In [1]:
import numpy as np
import math

## Computer Experiments with Accelerated by Coupling Derivative-Free Method and Inexact Oracle

<i>Alexander Gasnikov</i> 
<br/>
<i>Moscow Institute of Physics and Technology  (Moscow, Russia)</i>
<br/>
<i>Eduard Gorbunov</i> 
<br/>
<i>Moscow Institute of Physics and Technology (Moscow, Russia)</i>
<br/>
<i>Pavel Dvurechensky</i>
<br/>
<i>Weierstrass Institute for Applied Analysis and Stochastics (Berlin, Germany)</i>
<br/>
<i>Evgeniya Vorontsova</i> 
<br/>
<i>Far Eastern Federal University (Vladivostok, Russia)</i>

Article: https://arxiv.org/abs/1710.00162 (in Russian)

For earlier explanations of formulas see also: https://github.com/JaneJaneVL/ACDS/blob/master/ACDSn10.ipynb

Let $A$ be a real random matrix $n \times n$ with elements from $[0, \, 1]$. 
$$
B = \frac{A^T A}{\lambda_{max}(A^T A)}, \quad x^* = (1, \, 0, \, 0, \, \ldots, \, 0). 
$$

Function to be minimized: $f = \frac{1}{2} \langle x - x^*, \, B(x - x^*) \rangle \, \rightarrow \, \min\limits_x$.


In [2]:
# Power iteration algorithm (eigenvalue algorithm)
def power_iteration(A, maxiter):
    
    b_k = np.random.rand(A.shape[0])
    
    for k in range(0, maxiter):
        # calculate the matrix-by-vector product Ab
        b_k1 = np.dot(A, b_k)

        # calculate the norm
        b_k1_norm = np.linalg.norm(b_k1)

        # re normalize the vector
        b_k = b_k1 / b_k1_norm

    return b_k

In [3]:
n = 10; # Dimension of vector space
x_star = np.zeros(n).reshape(n, 1);
x_star[0] = 1;

A = np.random.rand(n, n);
B = (A.T).dot(A);

# Find B eigenvector associated with the dominant eigenvalue
e_vect = power_iteration(B, 1000)

e_vect_tr = e_vect.reshape(1, e_vect.size)

# Rayleigh quotient
# Dominant eigenvalue of B
e_value = np.dot(e_vect_tr, np.dot(B, e_vect)) / np.dot(e_vect_tr, e_vect)

● **Dataset excerpt**:
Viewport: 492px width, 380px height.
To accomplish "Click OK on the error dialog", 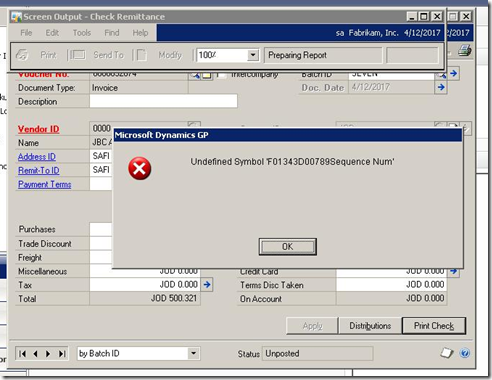I will point(287,247).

● **What is asked**: Resume the notebook on computer experiments with the accelerated derivative-free method, continuing directly after the final line shown.

● **Reply**:
B = B / e_value
print(e_value)

[29.66530421]


In [4]:
f = lambda x: 1. / 2 * np.dot((x - x_star).T, np.dot(B, x - x_star))

In [5]:
#Initial point
x0 = np.zeros(n).reshape(n, 1);
x0[n-1] = 1;

L = 1

In [6]:
# Generating uniformly distributed numbers on a sphere
def get_rand_vec(dims):
    e = np.random.standard_normal(dims)
    e = e / np.linalg.norm(e)
    return e.reshape(n, 1)

In [7]:
# Dikhotomy method for one-dimensional minimization 
def dihot(func, xa, xb, eps, maxit, a, c):
    
    fa = func(xa, a, c)
    fb = func(xb, a, c)
    if fa*fb > 0:
        print("Error - Dihotomy can't work!")
    
    iter = 0
    while abs(xb-xa) > eps and iter < maxit:  
        xc = (xa+xb) / 2
        fc = func(xc, a, c)
        if fa*fc > 0:
            xa = xc
        else:
            xb = xc
            
        iter = iter + 1
    return xc

In [8]:
# Prox-function 
# z should be a vector, not a matrix (use np.ravel() to convert)
def d(z, a):
    norm_z = np.linalg.norm(z, a)
    return 1/ 2 / (a - 1) * norm_z* norm_z

In [9]:
#Gradient of prox-function 
def grad_d(z, a):
    g = np.zeros(n).reshape(n, 1)
    norm_z = np.linalg.norm(np.ravel(z), a)
    nzz = 1/ (a - 1)*pow(norm_z, 2 - a)
    for k in range(0, n):
        g[k] = nzz * pow(abs(z[k]), a - 1)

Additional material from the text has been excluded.